EXERCISE OBJECTIVE: The entries are to be output in full, word for word.

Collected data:
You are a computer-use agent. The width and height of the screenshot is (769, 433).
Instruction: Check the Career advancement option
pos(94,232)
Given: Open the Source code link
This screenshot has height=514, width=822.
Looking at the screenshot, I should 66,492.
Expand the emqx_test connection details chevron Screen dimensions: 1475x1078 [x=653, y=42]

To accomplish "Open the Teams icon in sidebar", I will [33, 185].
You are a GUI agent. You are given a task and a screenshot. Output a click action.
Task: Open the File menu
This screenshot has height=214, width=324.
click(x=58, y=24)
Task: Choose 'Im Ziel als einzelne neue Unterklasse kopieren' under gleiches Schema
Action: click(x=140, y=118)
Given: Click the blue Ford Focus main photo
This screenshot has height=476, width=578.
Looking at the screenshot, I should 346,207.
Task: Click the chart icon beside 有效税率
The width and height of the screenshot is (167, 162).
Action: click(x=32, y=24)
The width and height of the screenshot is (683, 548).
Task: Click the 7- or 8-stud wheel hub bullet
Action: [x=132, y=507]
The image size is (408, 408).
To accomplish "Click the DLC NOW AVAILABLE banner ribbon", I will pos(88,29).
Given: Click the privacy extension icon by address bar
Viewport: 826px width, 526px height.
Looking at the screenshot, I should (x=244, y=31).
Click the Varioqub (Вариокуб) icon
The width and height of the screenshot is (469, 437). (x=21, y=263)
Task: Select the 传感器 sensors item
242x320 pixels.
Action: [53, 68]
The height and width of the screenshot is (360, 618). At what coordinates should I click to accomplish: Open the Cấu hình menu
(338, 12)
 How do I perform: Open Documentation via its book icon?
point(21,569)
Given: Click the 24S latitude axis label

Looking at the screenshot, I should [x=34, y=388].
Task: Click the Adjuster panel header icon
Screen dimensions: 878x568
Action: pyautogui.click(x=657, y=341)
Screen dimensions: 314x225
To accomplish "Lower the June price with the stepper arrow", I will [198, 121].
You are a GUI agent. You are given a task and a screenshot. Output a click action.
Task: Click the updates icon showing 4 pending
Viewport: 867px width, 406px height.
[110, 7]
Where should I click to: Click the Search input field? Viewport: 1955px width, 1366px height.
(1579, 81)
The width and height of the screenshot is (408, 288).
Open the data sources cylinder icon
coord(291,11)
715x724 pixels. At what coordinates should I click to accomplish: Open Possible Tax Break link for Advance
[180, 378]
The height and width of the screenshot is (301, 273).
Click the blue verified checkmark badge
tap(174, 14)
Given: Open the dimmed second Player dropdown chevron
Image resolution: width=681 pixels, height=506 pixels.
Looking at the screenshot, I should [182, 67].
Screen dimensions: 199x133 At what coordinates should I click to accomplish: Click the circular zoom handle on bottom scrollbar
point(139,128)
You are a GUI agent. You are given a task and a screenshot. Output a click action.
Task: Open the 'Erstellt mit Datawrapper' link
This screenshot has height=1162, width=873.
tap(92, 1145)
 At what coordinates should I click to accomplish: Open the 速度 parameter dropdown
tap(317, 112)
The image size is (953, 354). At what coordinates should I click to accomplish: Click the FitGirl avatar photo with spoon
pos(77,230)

EXERCISE RESULT:
You are a computer-use agent. The width and height of the screenshot is (769, 433).
Instruction: Check the Career advancement option
pos(94,232)
Given: Open the Source code link
This screenshot has height=514, width=822.
Looking at the screenshot, I should 66,492.
Expand the emqx_test connection details chevron Screen dimensions: 1475x1078 [x=653, y=42]

To accomplish "Open the Teams icon in sidebar", I will [33, 185].
You are a GUI agent. You are given a task and a screenshot. Output a click action.
Task: Open the File menu
This screenshot has height=214, width=324.
click(x=58, y=24)
Task: Choose 'Im Ziel als einzelne neue Unterklasse kopieren' under gleiches Schema
Action: click(x=140, y=118)
Given: Click the blue Ford Focus main photo
This screenshot has height=476, width=578.
Looking at the screenshot, I should 346,207.
Task: Click the chart icon beside 有效税率
The width and height of the screenshot is (167, 162).
Action: click(x=32, y=24)
The width and height of the screenshot is (683, 548).
Task: Click the 7- or 8-stud wheel hub bullet
Action: [x=132, y=507]
The image size is (408, 408).
To accomplish "Click the DLC NOW AVAILABLE banner ribbon", I will pos(88,29).
Given: Click the privacy extension icon by address bar
Viewport: 826px width, 526px height.
Looking at the screenshot, I should (x=244, y=31).
Click the Varioqub (Вариокуб) icon
The width and height of the screenshot is (469, 437). (x=21, y=263)
Task: Select the 传感器 sensors item
242x320 pixels.
Action: [53, 68]
The height and width of the screenshot is (360, 618). At what coordinates should I click to accomplish: Open the Cấu hình menu
(338, 12)
 How do I perform: Open Documentation via its book icon?
point(21,569)
Given: Click the 24S latitude axis label

Looking at the screenshot, I should [x=34, y=388].
Task: Click the Adjuster panel header icon
Screen dimensions: 878x568
Action: pyautogui.click(x=657, y=341)
Screen dimensions: 314x225
To accomplish "Lower the June price with the stepper arrow", I will [198, 121].
You are a GUI agent. You are given a task and a screenshot. Output a click action.
Task: Click the updates icon showing 4 pending
Viewport: 867px width, 406px height.
[110, 7]
Where should I click to: Click the Search input field? Viewport: 1955px width, 1366px height.
(1579, 81)
The width and height of the screenshot is (408, 288).
Open the data sources cylinder icon
coord(291,11)
715x724 pixels. At what coordinates should I click to accomplish: Open Possible Tax Break link for Advance
[180, 378]
The height and width of the screenshot is (301, 273).
Click the blue verified checkmark badge
tap(174, 14)
Given: Open the dimmed second Player dropdown chevron
Image resolution: width=681 pixels, height=506 pixels.
Looking at the screenshot, I should [182, 67].
Screen dimensions: 199x133 At what coordinates should I click to accomplish: Click the circular zoom handle on bottom scrollbar
point(139,128)
You are a GUI agent. You are given a task and a screenshot. Output a click action.
Task: Open the 'Erstellt mit Datawrapper' link
This screenshot has height=1162, width=873.
tap(92, 1145)
 At what coordinates should I click to accomplish: Open the 速度 parameter dropdown
tap(317, 112)
The image size is (953, 354). At what coordinates should I click to accomplish: Click the FitGirl avatar photo with spoon
pos(77,230)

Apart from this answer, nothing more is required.